Study Finds Patients with Multiple Sclerosis Are Highly Persistent with DMT

More than 90% of participants in the Therapy Optimization in Multiple Sclerosis (TOP MS) study were still on their original disease modifying therapy at one year follow-up.

With the accumulation of safety and effectiveness data for disease-modifying therapies (DMT) and the rapid pace of new drug approvals in this category for multiple sclerosis (MS) indications, treatment patterns are inevitably changing.

However, Clyde E. Markowitz, MD, and colleagues reported during a poster presentation at the American Academy of Neurology (AAN) 2013 Annual Meeting that many patients stick with the disease modifying therapy (DMT) they were originally prescribed.

Clyde E. Markowitz, MD, is Director of the Multiple Sclerosis Center at the Hospital of the University of Pennsylvania, and associate professor of neurology at the University of Pennsylvania School of Medicine in Philadelphia.

In this presentation, during the “Multiple Sclerosis: Cost and Impact of MS Care” session, Markowitz reported on an assessment of therapy usage and treatment patterns over three years of follow-up in the Therapy Optimization in Multiple Sclerosis Study (TOP MS).

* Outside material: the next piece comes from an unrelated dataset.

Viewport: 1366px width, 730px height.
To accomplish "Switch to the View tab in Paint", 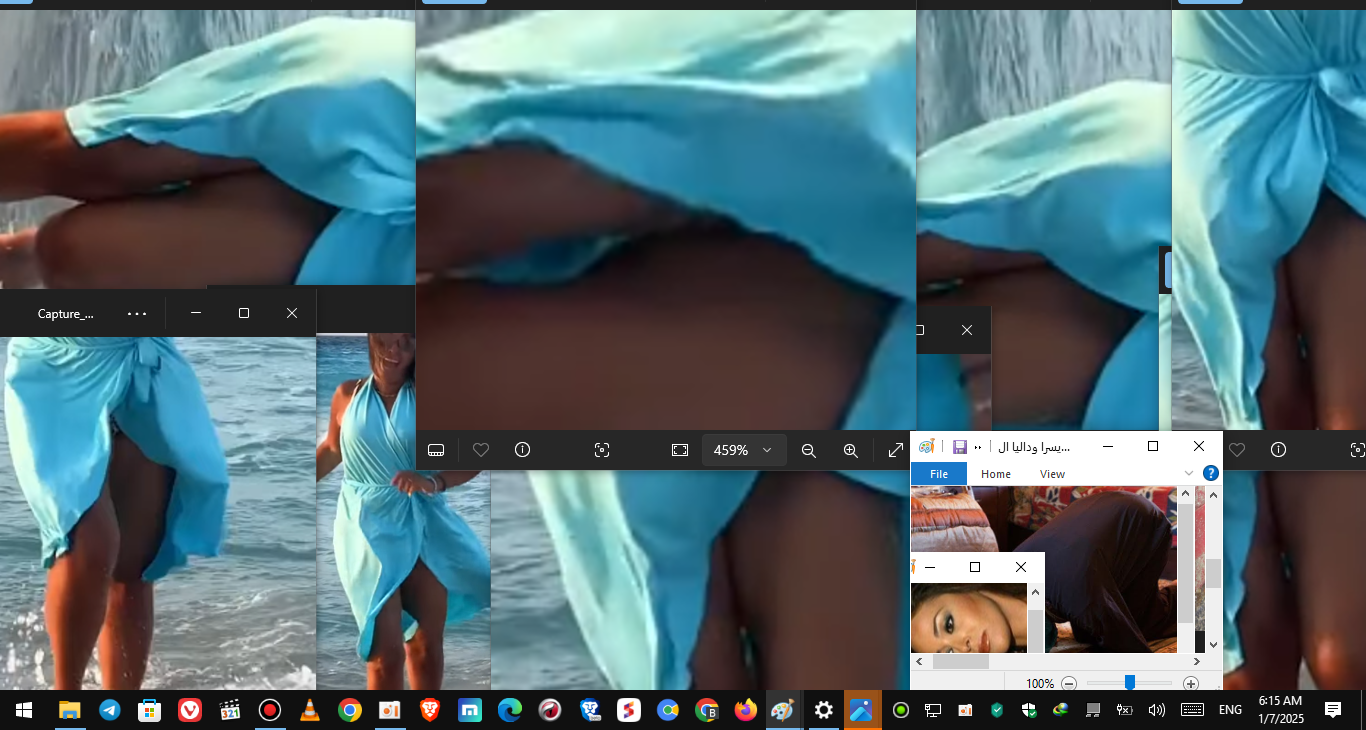I will 1052,473.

Potential participants for TOP MS, a prospective, observational study, were identified at selected specialty pharmacies beginning in December 2008. Enrollees had a MS diagnosis; half were being treated with glatiramer acetate (GA) and half with an interferon beta (IFN) dispensed by a participating specialty pharmacy. Signed informed consents were returned to the patients’ respective pharmacies. At study enrollment, qualified subjects received log-on instructions for the study website where responses were entered. DMT use was assessed each month, along with persistence, drug holidays, therapy changes (including discontinuation), and reasons for therapy changes.

Of the 2,530 participants with a minimum of one year of follow-up, 2,293 (90.6%) continued to use the same DMT. More users of GA than IFN persisted on therapy (Chi square 19.4; p < 0.004). Among those who persisted, 24 patients took drug holidays averaging 2.4 months (most often for financial reasons or common side effects) before resuming their DMT. Those who discontinued their initial DMT stopped for similar reasons, including loss of insurance coverage, intolerable injection site reactions, or ineffectiveness of therapy.

There were 172 therapy changes among 156 patients (6.2%): 32.6% of the changes originated with GA while 65.6% of the changes originated with IFN. Nearly 50% of DMT changes were to the newer therapies (natalizumab, INF beta-1b [Extavia], fingolimod), while 29% switched to IFN and 22% to GA. The predominant reasons for changing therapies were ineffectiveness, worsening of symptoms, and the doctor’s preference for a different medication.

Markowitz drew the conclusion from this study that persistence on the same DMT is high among patients on therapy for a year or more. Furthermore, for those patients changing their therapy, there was a marked shift in prescribing toward the newer therapies in response to signs of worsening symptoms or due to an unspecified physician preference for a different medication.